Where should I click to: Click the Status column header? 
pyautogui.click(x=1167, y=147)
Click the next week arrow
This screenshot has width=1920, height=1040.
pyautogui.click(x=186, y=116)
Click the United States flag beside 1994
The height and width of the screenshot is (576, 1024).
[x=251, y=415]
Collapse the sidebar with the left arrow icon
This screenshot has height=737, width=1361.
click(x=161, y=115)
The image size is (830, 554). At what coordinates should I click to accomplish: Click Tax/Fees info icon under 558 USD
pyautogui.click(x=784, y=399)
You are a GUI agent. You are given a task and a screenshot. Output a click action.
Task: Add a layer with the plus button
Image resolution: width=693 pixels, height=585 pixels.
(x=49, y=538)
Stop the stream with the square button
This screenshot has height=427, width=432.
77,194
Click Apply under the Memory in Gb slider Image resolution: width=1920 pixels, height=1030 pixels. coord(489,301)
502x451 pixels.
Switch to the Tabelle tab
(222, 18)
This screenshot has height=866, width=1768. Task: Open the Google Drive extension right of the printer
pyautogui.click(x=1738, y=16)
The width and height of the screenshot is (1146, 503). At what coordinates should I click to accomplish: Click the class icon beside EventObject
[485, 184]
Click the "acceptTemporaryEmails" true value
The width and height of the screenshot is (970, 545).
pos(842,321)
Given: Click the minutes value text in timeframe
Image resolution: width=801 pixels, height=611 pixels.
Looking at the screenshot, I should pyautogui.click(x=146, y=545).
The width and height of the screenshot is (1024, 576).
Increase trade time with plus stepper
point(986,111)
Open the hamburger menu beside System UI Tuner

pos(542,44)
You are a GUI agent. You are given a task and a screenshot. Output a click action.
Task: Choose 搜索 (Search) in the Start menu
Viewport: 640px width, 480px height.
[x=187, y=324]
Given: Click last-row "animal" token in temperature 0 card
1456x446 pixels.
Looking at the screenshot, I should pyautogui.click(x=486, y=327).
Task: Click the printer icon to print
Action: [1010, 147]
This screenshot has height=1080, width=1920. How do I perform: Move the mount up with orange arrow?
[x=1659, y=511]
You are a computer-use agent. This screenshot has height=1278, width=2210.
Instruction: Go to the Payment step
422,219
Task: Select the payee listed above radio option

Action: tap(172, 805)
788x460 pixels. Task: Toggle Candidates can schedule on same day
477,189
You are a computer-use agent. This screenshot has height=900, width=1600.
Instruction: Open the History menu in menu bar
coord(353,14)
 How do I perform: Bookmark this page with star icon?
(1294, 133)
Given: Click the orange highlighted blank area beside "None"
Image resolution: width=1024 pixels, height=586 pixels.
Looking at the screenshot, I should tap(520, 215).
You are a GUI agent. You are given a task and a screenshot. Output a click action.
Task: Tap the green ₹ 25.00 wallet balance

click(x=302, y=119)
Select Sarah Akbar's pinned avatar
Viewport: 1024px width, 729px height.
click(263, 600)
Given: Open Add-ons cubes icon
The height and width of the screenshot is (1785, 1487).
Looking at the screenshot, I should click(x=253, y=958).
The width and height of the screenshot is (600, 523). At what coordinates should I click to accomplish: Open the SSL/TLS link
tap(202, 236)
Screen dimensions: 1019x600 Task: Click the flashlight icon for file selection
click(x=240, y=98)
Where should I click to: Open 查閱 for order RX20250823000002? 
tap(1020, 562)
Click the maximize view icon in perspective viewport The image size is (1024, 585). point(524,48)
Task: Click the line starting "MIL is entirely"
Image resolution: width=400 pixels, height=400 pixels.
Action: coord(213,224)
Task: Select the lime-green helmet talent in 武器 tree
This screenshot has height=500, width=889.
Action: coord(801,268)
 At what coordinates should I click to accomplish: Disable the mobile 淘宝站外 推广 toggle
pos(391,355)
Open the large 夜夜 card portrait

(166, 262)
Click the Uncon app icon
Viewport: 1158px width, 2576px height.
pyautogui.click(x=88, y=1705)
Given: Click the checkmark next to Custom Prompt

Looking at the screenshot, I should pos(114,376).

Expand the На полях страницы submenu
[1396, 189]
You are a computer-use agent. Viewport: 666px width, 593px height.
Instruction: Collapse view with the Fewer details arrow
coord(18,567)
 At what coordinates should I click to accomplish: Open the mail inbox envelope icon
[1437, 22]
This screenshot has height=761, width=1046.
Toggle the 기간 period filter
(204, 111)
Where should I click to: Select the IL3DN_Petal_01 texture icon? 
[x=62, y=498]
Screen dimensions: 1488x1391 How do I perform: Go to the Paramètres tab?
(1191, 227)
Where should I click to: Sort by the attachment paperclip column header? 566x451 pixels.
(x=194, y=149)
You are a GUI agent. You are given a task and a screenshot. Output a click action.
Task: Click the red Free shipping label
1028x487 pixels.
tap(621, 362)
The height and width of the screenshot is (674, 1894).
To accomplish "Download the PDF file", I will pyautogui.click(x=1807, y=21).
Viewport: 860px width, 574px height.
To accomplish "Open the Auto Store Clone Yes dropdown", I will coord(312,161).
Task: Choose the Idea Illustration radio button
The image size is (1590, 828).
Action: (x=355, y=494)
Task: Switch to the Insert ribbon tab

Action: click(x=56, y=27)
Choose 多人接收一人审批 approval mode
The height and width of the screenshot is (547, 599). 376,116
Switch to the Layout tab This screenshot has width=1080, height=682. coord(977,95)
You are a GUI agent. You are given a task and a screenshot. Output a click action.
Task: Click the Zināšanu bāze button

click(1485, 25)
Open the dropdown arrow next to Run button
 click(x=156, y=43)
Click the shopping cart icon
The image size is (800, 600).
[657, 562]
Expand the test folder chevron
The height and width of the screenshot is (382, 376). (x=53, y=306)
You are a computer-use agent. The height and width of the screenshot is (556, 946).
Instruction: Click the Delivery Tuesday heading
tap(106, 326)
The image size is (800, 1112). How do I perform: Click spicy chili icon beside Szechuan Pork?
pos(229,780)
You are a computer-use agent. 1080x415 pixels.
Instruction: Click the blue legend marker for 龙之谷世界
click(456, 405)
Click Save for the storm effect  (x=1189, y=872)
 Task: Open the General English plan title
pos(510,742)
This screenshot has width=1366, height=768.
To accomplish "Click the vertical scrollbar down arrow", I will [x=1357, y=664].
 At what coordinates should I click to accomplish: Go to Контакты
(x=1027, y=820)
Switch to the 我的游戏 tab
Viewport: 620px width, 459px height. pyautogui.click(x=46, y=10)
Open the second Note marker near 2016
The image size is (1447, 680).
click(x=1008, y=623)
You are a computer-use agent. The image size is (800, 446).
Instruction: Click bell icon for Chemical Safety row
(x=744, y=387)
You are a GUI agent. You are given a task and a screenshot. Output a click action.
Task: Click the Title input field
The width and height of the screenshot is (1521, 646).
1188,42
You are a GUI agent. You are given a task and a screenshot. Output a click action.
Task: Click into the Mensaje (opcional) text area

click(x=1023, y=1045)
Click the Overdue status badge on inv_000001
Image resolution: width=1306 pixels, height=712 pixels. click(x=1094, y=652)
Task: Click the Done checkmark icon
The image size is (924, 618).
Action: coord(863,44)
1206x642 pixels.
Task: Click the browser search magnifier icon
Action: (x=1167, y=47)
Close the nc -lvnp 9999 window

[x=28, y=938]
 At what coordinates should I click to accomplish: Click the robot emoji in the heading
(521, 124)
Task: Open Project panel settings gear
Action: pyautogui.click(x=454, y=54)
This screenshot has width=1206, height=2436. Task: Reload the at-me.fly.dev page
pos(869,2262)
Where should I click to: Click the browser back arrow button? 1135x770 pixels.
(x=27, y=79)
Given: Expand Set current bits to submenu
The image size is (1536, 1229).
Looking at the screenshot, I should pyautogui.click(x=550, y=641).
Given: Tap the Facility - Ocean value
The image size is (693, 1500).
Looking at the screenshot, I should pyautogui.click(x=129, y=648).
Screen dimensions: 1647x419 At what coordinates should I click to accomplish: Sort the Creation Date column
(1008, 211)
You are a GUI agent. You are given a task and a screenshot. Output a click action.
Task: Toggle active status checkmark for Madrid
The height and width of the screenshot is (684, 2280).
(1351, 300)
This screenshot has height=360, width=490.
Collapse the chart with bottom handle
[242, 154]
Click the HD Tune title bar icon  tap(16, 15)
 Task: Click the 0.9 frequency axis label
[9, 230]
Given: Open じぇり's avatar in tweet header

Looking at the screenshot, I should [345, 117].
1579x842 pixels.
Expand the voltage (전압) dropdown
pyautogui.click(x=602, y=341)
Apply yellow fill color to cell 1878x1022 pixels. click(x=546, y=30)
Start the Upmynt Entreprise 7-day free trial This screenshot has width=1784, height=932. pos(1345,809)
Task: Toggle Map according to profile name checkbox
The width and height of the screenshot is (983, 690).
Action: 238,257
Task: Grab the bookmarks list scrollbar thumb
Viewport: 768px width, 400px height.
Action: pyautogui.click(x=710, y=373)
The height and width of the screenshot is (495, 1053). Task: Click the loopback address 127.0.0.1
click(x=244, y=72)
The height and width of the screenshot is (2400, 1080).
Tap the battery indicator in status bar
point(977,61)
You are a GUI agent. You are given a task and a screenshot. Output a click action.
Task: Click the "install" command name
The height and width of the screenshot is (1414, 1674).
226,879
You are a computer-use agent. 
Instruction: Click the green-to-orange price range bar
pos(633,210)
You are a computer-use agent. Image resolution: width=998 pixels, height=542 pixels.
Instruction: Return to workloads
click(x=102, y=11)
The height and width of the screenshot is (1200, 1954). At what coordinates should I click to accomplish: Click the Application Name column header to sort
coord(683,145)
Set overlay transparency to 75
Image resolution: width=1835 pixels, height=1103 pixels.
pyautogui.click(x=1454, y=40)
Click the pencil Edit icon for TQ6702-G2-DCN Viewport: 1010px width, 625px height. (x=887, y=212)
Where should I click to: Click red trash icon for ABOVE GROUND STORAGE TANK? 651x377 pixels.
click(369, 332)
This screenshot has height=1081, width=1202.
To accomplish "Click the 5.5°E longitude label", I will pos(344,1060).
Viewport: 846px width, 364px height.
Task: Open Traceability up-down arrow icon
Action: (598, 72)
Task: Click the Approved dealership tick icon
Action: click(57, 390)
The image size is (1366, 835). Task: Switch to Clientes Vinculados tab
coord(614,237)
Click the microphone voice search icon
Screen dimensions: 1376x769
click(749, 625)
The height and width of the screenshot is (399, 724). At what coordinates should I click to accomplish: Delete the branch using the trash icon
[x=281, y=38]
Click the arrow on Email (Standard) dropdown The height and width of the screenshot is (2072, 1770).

*Work order*. If a line above holds the word "scrollbar", copy it.

*Answer to this task*.
To accomplish "Click the vertical scrollbar down arrow", I will [x=1357, y=664].
Task: Grab the bookmarks list scrollbar thumb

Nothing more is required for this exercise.